Лик умирающего (Facies Hippocratica). Воспоминания члена Чрезвычайной Следственной Комиссии 1917 года - стр. 24
Уже при окончании моего пятилетнего стажа в суд поступило сенсационное дело князя Церетели, обвинявшегося в оскорблении действием своего начальника. Несчастие свалилось на голову молодого офицера совершенно неожиданно и грозило ему лишением всех прав и ссылкой в каторжные работы.
В жаркий весенний день стоявший в лагере полк, в котором служил князь Церетели, встречал товарищеским обедом офицеров другого полка. Распорядителем обеда был капитан, в роте которого Церетели служил офицером. Когда обед уже близился к концу, к Церетели подошел его вестовой (казенная прислуга) и сообщил, что в лагерь приехала его жена, ожидает его в палатке и просит прислать ей бутылку вина. В офицерском буфете вина уже не было, и Церетели, взяв стоящую на столе недопитую бутылку, передал ее вестовому. Распорядитель, капитан, сделал ему замечание, а на объяснение Церетели, что вино он послал своей жене, грубо заметил, что стоящие на столе угощения предназначены не для жен, а для гостей. Обиженный Церетели ответил неуместной насмешкой, за которую капитан громко назвал его дураком. Церетели встал из-за стола и, подойдя к капитану, ударил его по лицу.

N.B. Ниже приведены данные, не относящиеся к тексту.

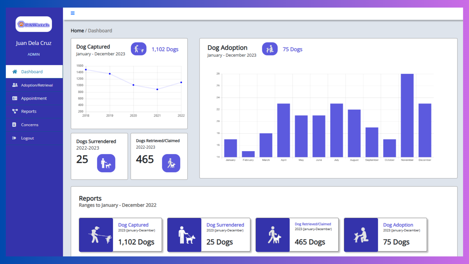Click the PAWatch logo
This screenshot has height=264, width=469.
click(x=34, y=24)
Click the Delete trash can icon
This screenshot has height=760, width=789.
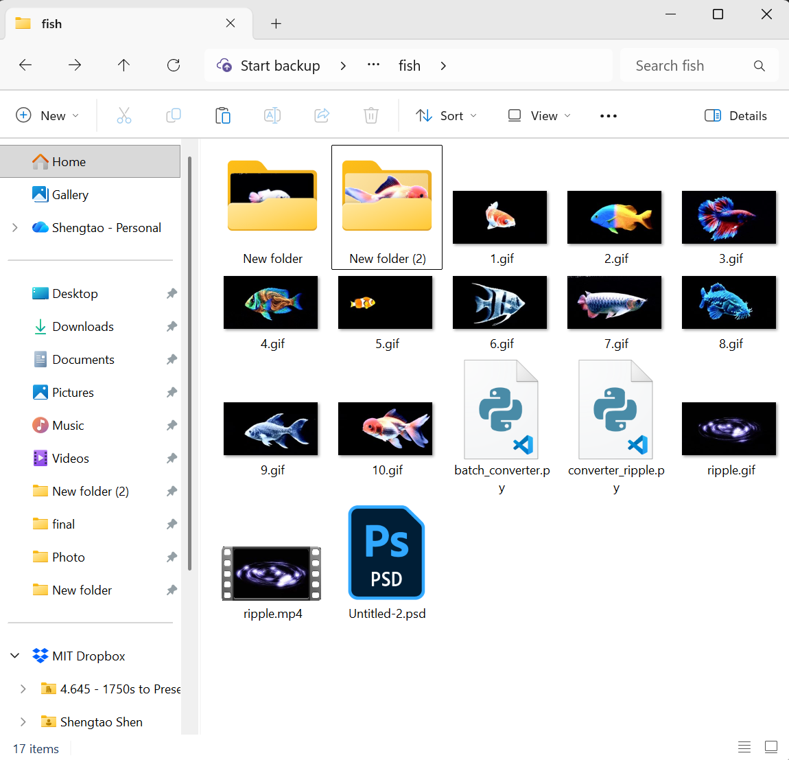pyautogui.click(x=371, y=115)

При такого рода столкновениях обычно искусственно создавалась такая обстановка, которая позволяла независимо от служебных отношений передавать дела на рассмотрение товарищеского суда общества офицеров. Решением суда в данном случае была бы дуэль, но капитан нашел для себя более удобным другой исход. Он донес о случившемся официальным рапортом и потребовал предания своего подчиненного военному суду по обвинению в тягчайшем нарушении военной дисциплины.
За несколько дней до судебного разбирательства ко мне, как защитнику Церетели, приехал командир полка и, изложив все обстоятельства дела, между прочим сказал, что за день до инцидента он словесно приказал Церетели временно замещать одного из ротных командиров. Офицер этот воспользовался двумя праздничными днями и по его просьбе командир приказал о начале его отпуска и назначении Церетели заместителем формально объявить в приказе после праздников, т. е. двумя днями позже его фактического отъезда. Выходило так, что в момент оскорбления Церетели уже в роте капитана не состоял, а потому и удар нанесен был не начальнику, а равному с ним офицеру. Само собой разумеется, что я поспешил использовать это в высшей степени ценное показание, и предложил командиру явиться в судебное заседание, тут же составил и вручил листок с вопросами, которые буду предлагать ему на суде и ответами, которые он должен будет делать. Командир был георгиевский кавалер, но человек уже старый и не особенно толковый. Чтобы придать его показаниям необходимую ясность и бесспорность, надо было предусмотреть вопросы прокурора и его к ним подготовить.